(Task requirements)
Rewrite the records from the line with "Open the E-commerce website project" through the end of the records, changing "Viewport" to "Display" and keeping everything else the same. Leave the pictures out.

....

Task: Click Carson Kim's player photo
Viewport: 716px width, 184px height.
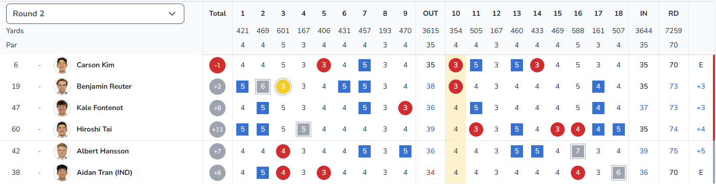Action: (62, 65)
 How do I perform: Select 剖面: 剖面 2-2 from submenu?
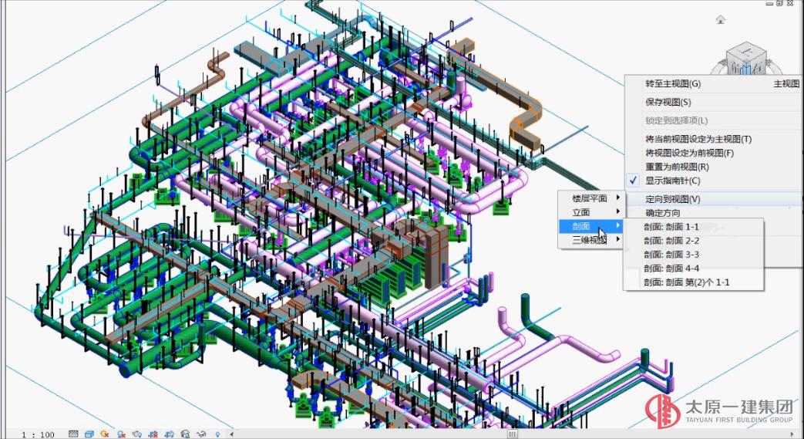(671, 241)
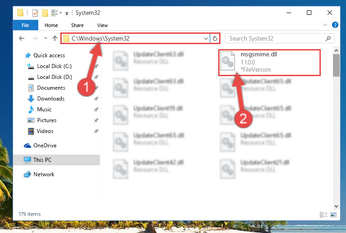Click the Back navigation arrow
The image size is (346, 233).
(x=22, y=38)
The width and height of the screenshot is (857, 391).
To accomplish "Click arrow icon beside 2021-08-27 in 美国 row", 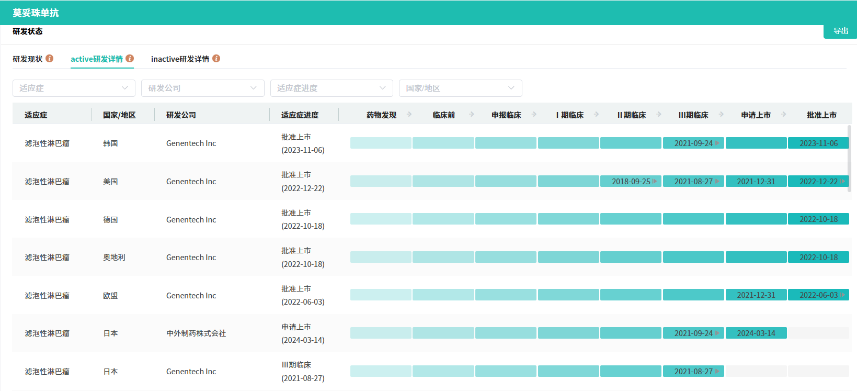I will [x=717, y=182].
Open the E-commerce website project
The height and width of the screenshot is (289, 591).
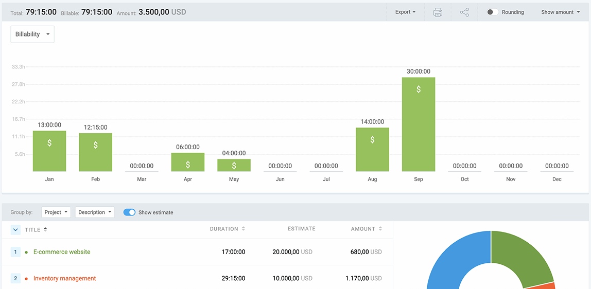tap(62, 252)
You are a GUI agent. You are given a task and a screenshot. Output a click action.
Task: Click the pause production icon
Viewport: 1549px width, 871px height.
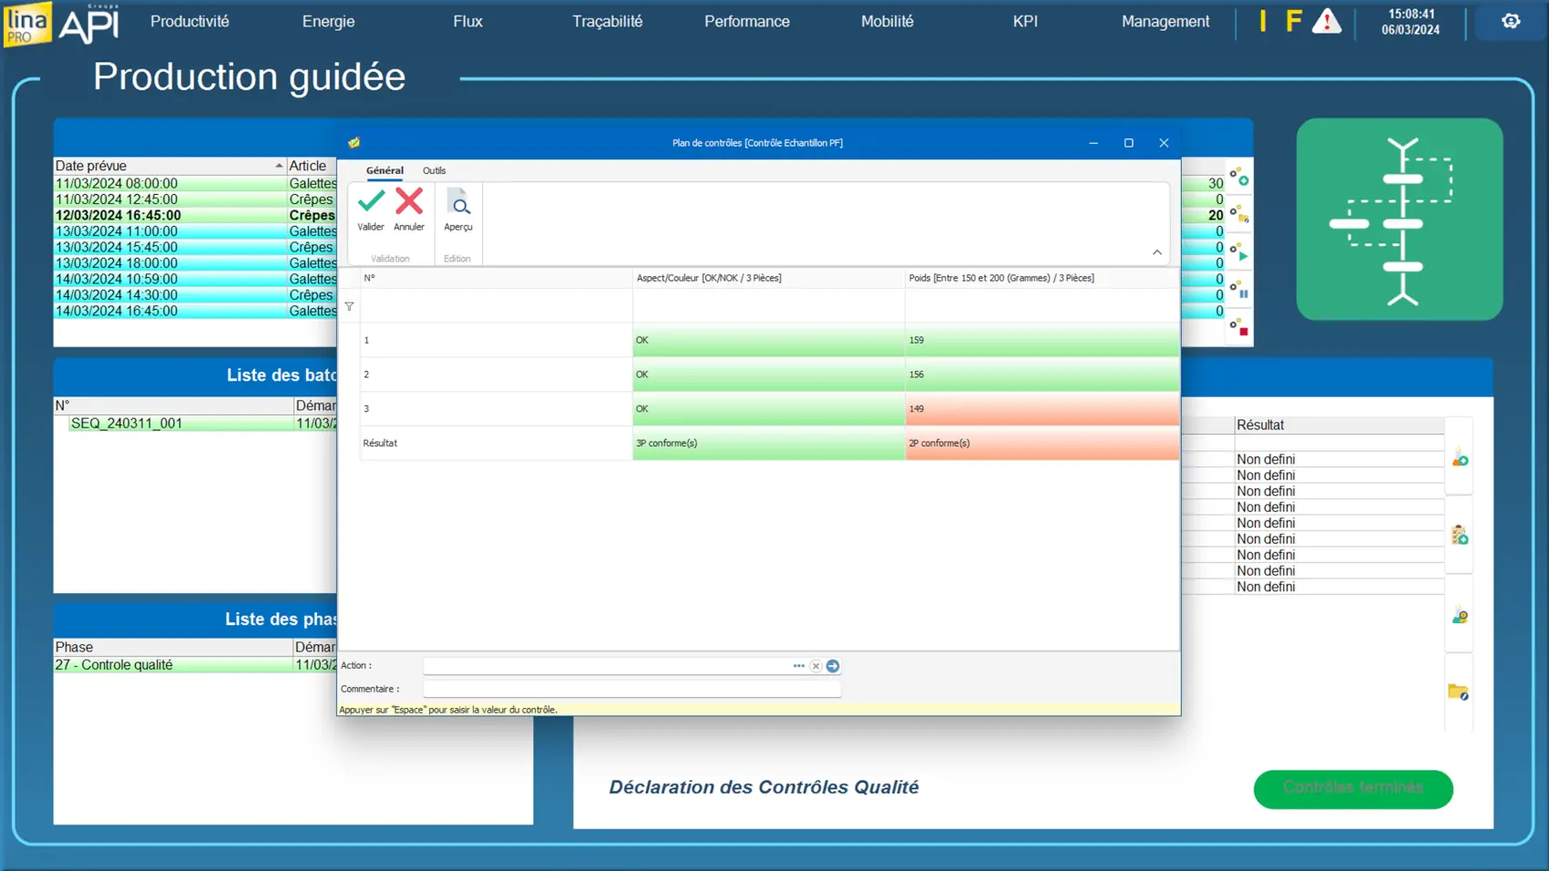[x=1239, y=291]
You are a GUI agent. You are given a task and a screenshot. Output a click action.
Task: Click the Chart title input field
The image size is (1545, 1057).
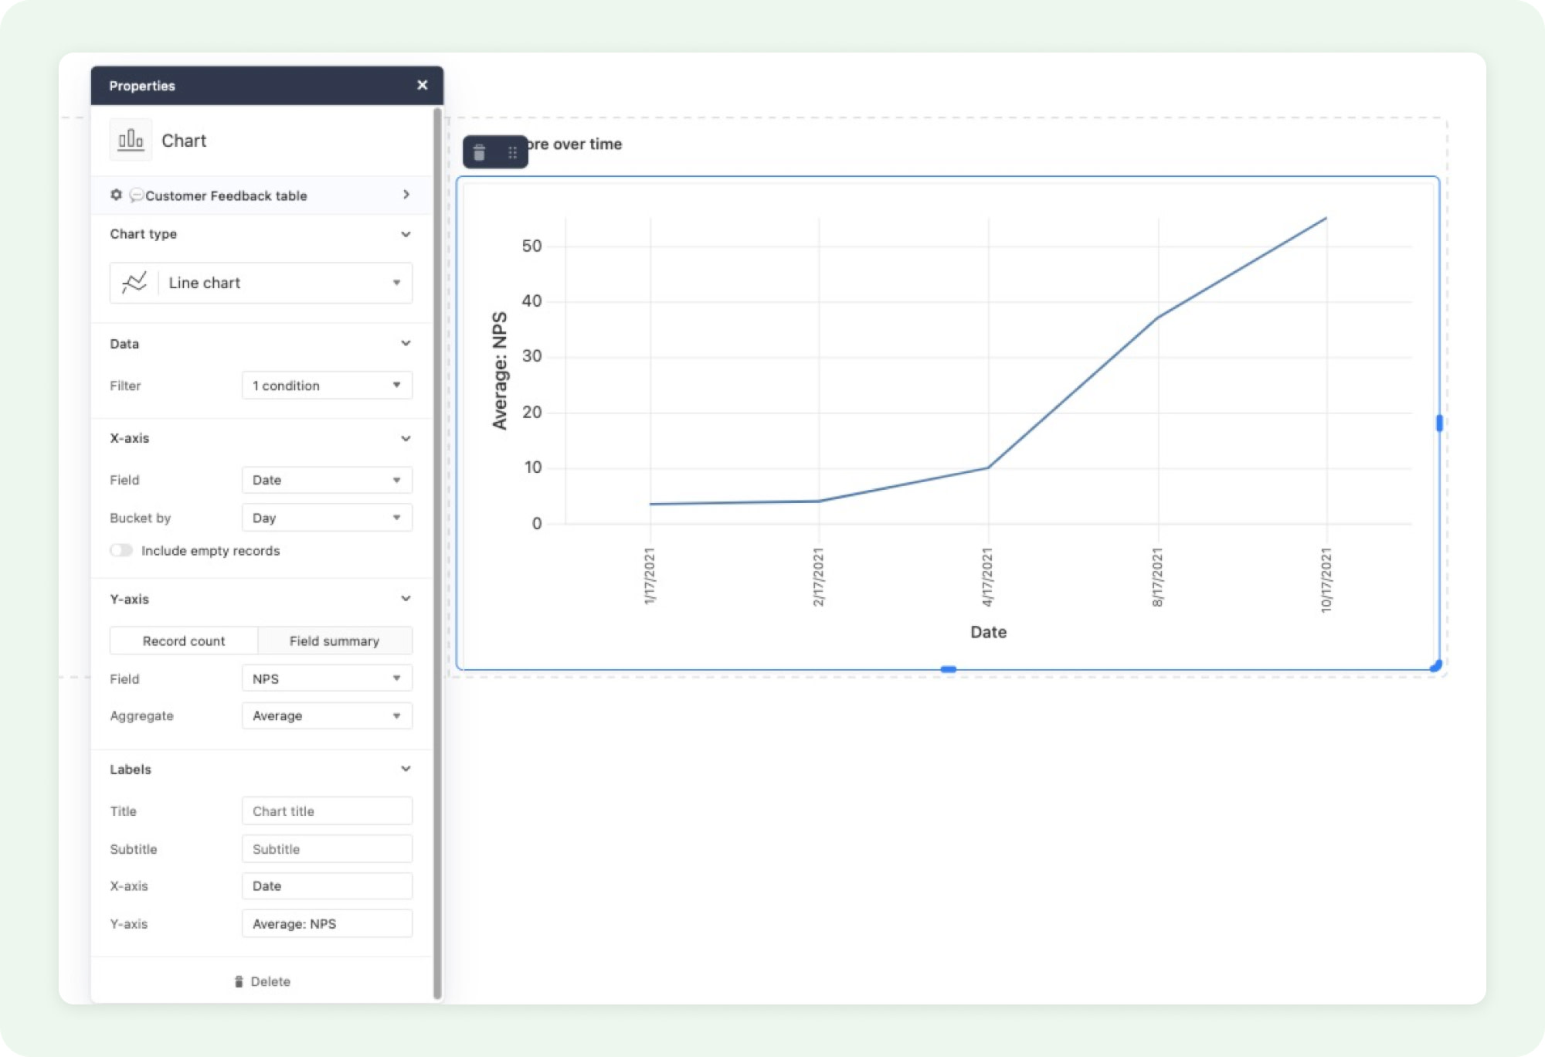pyautogui.click(x=326, y=811)
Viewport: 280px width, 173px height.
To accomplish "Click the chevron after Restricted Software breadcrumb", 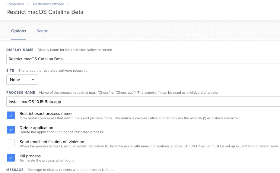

....

(Solution to this problem)
Open the E-commerce website project
The height and width of the screenshot is (289, 591).
tap(62, 252)
You are a GUI agent. You are given a task and a screenshot. Output a click action.
Task: Click the pause production icon
Display: 1549px width, 871px height.
[x=1239, y=291]
You are a GUI agent. You are given a task and a screenshot. Output a click action.
Task: Click the Chart title input field
The image size is (1545, 1057).
pyautogui.click(x=326, y=811)
Display: 280px width, 173px height.
To accomplish "Click the chevron after Restricted Software breadcrumb", 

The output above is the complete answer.